De este modo, Marcela Serrano puede plantear su idea rectora, latente en su primera novela (Nosotras que…) y ya completamente explícita en la última (El albergue…): la causa de todas las insatisfacciones y problemáticas de la mujer es el hombre, incapaz de reconocerla como igual, que se siente amenazado por su nueva posición social, que la mantiene oprimida y reprimida en lo social, lo laboral, lo sexual y lo emocional y que, ante la irreversibilidad de la liberación femenina como hecho social e histórico mundial, no hace otra cosa que evitar el compromiso, la integración, el contacto amoroso. Los hombres “no se quieren casar”, “no saben amar”, “no se entregan”, “no nos entienden”, “les damos miedo”, “siempre buscan a otra”, son algunos de los continuos reclamos de las mujeres de Marcela Serrano: “¡El sueño (dice Elena, la dueña del albergue) era que, en la medida en que abarcáramos más espacio y tuviéramos más reconocimiento, seríamos más felices! Pero no me da la impresión de que esté siendo así (…). (Las mujeres) aspiran a construir relaciones de igualdad que sean compatibles con el afecto.
—No me parece una aspiración descabellada…
—Tampoco a mí. Pero existe una mitad de la humanidad que lo pone en duda.
—¡Y una mitad más bien poderosa!
—Es raro esto que nos pasa… Hemos crecido, hemos logrado salir hacia el mundo, pero estamos más solas que nunca.” (El albergue… p.33)
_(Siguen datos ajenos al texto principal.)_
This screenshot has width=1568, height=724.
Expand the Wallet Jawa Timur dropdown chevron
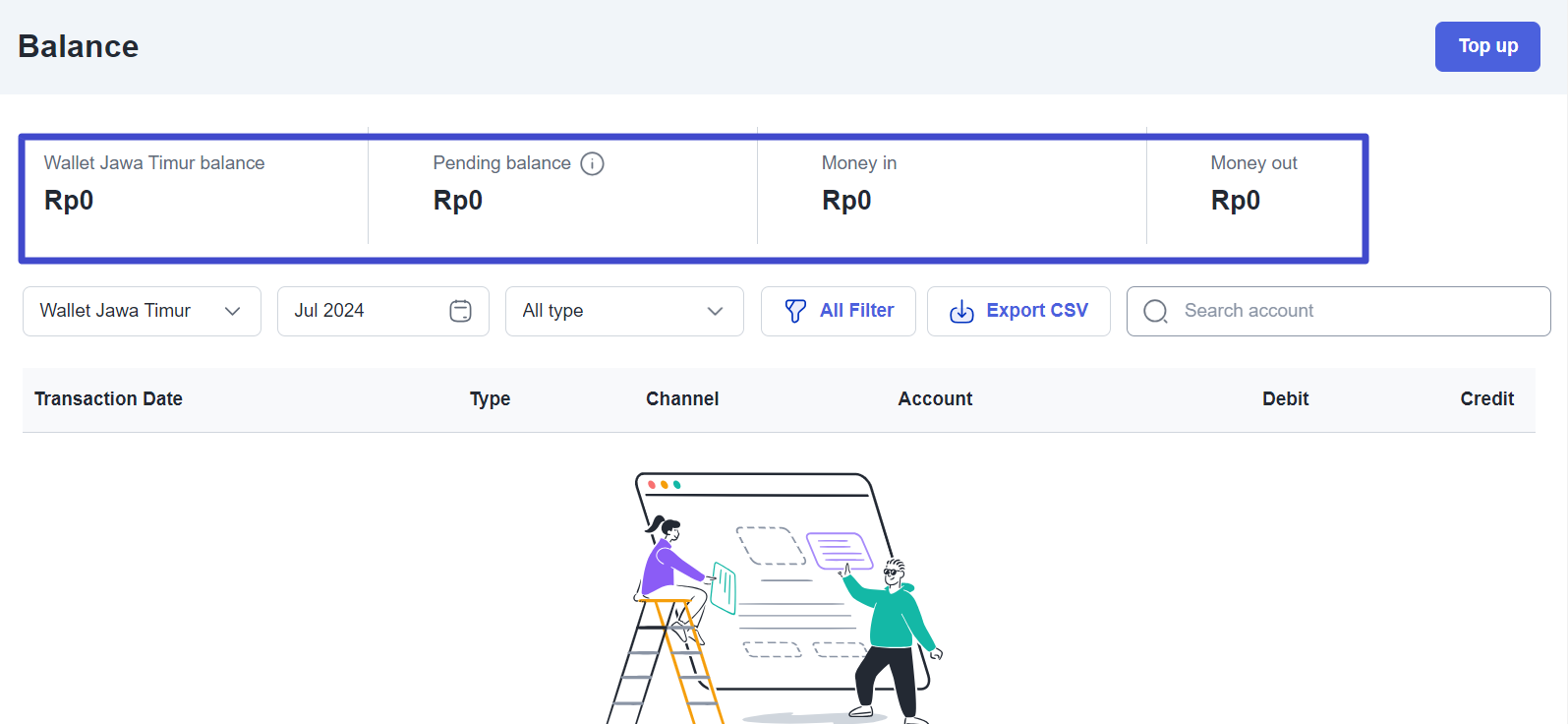point(232,311)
La soledad es, en suma, el resultado del miedo masculino a la igualdad de la mujer: “¡Pobres hombres! Seamos comprensivas. No saben cómo readecuar su realidad a este fenómeno de las mujeres, porque, si lo piensan bien, es lo más profundo que ha pasado como revolución cultural en este siglo de mierda. Porque nosotras no somos como la economía social de mercado o los estados totalitarios; a nosotras no nos pueden cambiar, ni reemplazar, ni derribar. Nuestro proceso es irreversible, por eso somos la verdadera revolución.” (El albergue… p .290)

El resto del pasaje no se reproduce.